**What this task involves:** Reproduce the lines of the listing below from the line containing "coordinates (399, 24)." through the line containing "The width and height of the screenshot is (790, 563).", substituting "Screen resolution" for "Image resolution" and leaving everything else unchanged.

**Records shown:**

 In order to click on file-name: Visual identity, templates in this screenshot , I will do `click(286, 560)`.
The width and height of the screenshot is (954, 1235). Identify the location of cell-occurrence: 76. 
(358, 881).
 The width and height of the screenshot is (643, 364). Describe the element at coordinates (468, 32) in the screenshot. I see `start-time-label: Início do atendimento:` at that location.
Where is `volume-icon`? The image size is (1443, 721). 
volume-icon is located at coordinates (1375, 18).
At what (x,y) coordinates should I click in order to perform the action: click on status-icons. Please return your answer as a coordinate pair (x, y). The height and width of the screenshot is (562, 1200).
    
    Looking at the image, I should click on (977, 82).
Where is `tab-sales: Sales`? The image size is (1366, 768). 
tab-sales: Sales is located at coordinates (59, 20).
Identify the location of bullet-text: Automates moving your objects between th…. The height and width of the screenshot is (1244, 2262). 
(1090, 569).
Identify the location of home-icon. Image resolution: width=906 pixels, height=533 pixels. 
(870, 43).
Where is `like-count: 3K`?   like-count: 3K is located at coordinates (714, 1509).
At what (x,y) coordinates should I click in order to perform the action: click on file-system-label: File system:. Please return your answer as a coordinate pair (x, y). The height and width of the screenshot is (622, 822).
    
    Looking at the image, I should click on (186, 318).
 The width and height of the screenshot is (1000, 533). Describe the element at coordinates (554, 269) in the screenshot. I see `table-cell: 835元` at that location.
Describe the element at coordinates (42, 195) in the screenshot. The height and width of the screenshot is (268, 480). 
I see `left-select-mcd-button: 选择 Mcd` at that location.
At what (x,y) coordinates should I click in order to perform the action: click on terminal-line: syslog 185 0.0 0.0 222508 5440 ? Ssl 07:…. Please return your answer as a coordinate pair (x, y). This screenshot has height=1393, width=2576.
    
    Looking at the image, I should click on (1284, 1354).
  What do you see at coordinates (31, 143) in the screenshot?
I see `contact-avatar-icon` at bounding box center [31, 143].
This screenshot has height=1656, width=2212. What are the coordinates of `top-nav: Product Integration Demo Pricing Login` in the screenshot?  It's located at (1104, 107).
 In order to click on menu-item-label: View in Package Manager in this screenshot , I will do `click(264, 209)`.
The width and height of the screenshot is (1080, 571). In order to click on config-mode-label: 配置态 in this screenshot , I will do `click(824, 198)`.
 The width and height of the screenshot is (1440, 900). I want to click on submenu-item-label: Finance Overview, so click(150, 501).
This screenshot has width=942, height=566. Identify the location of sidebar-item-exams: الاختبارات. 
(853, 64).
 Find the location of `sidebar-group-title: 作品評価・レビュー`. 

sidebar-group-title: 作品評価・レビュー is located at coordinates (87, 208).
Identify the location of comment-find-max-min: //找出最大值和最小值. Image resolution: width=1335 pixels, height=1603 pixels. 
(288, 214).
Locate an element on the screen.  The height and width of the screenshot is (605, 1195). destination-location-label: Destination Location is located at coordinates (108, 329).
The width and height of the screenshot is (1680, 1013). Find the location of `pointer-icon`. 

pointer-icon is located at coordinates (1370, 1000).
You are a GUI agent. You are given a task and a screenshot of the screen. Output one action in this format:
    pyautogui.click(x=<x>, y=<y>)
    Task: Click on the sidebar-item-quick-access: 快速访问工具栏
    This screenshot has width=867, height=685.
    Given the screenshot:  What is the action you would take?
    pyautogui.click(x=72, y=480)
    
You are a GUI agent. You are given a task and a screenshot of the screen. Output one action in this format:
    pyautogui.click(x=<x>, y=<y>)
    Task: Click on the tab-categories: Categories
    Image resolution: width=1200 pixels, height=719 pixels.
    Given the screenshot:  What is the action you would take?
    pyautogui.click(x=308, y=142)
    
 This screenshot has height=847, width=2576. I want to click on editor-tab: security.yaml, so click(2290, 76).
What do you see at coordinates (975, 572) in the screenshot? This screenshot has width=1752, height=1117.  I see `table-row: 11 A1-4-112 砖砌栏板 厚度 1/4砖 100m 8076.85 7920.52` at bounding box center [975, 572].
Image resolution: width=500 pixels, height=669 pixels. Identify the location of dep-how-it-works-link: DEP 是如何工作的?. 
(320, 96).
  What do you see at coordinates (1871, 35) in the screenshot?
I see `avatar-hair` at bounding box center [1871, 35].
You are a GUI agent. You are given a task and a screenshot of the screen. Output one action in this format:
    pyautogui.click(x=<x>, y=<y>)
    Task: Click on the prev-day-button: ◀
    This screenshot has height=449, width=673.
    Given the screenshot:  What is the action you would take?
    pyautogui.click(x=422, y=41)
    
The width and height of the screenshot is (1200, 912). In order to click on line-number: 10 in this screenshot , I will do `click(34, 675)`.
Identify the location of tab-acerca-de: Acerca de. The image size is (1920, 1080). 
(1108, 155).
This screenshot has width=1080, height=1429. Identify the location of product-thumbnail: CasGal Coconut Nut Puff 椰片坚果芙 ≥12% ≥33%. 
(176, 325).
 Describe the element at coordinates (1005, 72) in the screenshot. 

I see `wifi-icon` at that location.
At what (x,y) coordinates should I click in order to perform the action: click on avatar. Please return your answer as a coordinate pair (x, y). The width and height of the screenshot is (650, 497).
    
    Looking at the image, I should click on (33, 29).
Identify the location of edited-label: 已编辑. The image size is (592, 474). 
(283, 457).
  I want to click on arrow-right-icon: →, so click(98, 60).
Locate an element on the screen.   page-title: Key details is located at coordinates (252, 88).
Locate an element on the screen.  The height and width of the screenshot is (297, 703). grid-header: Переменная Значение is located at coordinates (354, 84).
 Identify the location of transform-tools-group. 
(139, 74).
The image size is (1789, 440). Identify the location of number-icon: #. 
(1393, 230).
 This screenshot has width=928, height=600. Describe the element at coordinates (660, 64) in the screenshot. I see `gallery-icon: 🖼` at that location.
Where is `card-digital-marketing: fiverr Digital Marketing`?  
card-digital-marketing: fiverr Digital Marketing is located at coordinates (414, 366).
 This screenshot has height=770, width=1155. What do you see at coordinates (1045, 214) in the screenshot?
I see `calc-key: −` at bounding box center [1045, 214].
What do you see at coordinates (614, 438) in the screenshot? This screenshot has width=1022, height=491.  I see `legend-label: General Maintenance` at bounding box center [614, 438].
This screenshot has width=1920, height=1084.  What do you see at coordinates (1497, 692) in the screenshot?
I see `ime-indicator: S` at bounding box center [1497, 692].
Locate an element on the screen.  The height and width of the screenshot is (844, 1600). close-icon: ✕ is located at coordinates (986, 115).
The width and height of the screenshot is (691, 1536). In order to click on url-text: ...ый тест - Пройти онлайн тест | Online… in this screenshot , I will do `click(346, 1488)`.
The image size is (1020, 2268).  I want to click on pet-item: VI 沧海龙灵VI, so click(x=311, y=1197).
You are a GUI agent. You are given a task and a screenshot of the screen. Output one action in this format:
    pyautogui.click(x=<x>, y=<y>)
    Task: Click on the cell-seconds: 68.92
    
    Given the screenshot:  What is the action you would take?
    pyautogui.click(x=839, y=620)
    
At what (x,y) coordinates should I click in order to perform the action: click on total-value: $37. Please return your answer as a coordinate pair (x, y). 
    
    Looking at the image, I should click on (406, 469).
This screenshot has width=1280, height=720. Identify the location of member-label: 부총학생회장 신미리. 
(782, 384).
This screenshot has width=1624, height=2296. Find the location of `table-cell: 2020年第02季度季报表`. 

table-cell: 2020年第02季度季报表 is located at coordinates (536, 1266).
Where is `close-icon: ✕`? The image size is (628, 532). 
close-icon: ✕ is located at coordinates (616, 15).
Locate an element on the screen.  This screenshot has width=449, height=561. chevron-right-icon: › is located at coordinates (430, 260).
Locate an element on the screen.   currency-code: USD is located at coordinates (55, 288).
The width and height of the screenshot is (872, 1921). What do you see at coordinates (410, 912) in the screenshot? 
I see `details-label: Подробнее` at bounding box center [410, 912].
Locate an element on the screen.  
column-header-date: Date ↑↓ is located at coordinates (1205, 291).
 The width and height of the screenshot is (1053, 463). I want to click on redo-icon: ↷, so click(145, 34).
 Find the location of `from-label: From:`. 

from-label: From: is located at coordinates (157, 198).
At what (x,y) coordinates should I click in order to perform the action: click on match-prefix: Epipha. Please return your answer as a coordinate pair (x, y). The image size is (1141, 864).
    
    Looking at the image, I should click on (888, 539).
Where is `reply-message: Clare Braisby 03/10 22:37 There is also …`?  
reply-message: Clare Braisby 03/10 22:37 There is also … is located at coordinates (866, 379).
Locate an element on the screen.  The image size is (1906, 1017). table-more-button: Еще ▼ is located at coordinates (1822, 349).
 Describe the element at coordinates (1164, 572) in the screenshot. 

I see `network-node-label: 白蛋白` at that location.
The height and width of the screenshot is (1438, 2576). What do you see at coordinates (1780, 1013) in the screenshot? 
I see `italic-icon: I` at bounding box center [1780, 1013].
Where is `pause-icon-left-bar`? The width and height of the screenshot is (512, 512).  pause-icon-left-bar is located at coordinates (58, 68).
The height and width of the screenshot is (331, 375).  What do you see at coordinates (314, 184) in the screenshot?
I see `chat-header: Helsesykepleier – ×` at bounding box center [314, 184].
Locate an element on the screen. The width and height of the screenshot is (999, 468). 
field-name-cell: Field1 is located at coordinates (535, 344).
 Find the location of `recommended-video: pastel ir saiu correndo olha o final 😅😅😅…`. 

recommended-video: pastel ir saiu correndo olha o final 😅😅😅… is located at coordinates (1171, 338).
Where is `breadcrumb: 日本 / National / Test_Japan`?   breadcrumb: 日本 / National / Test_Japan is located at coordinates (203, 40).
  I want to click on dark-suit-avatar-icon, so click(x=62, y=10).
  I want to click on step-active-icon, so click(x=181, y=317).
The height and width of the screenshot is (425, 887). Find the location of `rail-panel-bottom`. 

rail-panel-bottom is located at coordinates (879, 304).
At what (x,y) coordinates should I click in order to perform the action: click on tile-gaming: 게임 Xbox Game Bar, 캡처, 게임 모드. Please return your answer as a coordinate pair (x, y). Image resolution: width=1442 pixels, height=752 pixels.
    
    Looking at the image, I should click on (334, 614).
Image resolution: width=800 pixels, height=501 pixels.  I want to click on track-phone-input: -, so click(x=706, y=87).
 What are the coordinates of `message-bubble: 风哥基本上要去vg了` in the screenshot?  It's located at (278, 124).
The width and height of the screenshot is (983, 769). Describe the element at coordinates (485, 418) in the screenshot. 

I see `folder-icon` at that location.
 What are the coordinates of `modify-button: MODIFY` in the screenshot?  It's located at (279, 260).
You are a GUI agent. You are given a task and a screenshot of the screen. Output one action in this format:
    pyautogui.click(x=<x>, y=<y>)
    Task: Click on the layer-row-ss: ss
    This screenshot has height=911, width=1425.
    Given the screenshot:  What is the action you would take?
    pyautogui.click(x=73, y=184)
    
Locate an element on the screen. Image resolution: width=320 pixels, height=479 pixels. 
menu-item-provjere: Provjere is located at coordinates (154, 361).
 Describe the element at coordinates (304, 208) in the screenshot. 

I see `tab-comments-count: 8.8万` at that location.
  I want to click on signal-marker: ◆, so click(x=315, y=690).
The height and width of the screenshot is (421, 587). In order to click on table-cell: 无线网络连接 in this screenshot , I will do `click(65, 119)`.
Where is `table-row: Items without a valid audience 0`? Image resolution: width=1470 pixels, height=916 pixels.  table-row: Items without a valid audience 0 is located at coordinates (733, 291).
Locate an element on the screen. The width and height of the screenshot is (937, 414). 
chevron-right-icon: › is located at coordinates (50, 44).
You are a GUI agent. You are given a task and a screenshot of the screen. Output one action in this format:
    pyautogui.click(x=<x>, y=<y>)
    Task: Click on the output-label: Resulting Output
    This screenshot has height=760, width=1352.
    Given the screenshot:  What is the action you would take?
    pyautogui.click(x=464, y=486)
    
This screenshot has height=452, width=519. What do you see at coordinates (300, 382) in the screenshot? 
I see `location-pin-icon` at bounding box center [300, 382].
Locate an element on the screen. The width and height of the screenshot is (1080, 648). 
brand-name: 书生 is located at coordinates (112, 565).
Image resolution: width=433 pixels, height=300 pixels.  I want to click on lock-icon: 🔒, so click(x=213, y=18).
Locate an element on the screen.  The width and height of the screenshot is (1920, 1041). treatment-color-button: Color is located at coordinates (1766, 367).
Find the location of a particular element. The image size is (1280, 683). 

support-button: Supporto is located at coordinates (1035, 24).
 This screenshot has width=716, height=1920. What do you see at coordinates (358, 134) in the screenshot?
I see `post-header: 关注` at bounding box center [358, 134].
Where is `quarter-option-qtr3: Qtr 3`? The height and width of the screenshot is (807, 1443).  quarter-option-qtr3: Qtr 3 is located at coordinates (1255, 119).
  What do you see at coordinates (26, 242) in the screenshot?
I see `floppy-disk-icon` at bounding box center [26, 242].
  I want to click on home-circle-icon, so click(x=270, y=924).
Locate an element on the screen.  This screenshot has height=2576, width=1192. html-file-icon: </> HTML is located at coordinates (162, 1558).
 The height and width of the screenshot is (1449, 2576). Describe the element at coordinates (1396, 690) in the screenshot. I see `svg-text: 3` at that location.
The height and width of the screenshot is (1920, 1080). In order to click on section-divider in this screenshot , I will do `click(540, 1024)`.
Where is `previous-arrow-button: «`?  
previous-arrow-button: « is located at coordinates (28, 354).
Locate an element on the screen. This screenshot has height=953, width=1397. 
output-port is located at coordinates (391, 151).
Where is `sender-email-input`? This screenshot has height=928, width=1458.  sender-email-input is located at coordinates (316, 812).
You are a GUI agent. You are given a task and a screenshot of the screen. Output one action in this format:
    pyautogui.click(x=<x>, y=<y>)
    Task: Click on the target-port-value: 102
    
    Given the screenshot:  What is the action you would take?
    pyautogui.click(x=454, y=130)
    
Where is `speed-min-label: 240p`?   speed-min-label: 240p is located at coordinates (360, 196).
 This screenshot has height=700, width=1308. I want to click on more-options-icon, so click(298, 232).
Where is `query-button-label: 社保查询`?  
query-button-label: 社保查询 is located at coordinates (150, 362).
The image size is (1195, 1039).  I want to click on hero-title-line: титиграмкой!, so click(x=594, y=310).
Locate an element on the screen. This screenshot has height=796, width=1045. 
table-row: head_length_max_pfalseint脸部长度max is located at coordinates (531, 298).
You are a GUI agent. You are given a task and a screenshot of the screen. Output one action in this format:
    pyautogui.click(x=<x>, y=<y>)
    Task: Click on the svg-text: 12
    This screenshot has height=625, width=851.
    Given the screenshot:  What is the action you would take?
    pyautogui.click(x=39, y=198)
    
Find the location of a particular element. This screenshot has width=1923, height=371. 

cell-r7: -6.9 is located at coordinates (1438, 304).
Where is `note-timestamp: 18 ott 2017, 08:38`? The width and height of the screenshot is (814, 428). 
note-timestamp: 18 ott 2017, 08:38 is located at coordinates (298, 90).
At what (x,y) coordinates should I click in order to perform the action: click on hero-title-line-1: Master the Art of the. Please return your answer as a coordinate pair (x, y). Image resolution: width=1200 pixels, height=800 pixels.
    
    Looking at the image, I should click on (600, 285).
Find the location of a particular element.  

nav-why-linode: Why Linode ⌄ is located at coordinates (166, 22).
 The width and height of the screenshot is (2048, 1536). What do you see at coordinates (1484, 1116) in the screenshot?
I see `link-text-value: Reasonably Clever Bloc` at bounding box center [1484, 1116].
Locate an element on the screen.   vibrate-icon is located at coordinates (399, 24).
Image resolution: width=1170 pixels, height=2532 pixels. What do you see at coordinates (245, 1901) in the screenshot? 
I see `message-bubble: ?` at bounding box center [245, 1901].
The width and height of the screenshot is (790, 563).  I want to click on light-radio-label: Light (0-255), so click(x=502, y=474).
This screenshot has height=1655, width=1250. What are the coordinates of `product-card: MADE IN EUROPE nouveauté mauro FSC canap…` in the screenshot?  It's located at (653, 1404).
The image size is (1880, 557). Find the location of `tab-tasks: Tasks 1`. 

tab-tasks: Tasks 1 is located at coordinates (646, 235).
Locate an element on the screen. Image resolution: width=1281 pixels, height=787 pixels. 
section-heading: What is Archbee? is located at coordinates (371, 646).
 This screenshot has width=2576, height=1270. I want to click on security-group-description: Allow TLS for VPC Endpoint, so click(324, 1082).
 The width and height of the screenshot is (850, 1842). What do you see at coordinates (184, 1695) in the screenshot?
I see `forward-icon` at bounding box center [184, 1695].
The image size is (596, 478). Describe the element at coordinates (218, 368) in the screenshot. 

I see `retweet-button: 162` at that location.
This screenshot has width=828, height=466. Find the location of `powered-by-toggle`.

**Written answer:**
Locate an element on the screen.   vibrate-icon is located at coordinates (399, 24).
Screen resolution: width=1170 pixels, height=2532 pixels. What do you see at coordinates (245, 1901) in the screenshot? 
I see `message-bubble: ?` at bounding box center [245, 1901].
The width and height of the screenshot is (790, 563).  I want to click on light-radio-label: Light (0-255), so click(x=502, y=474).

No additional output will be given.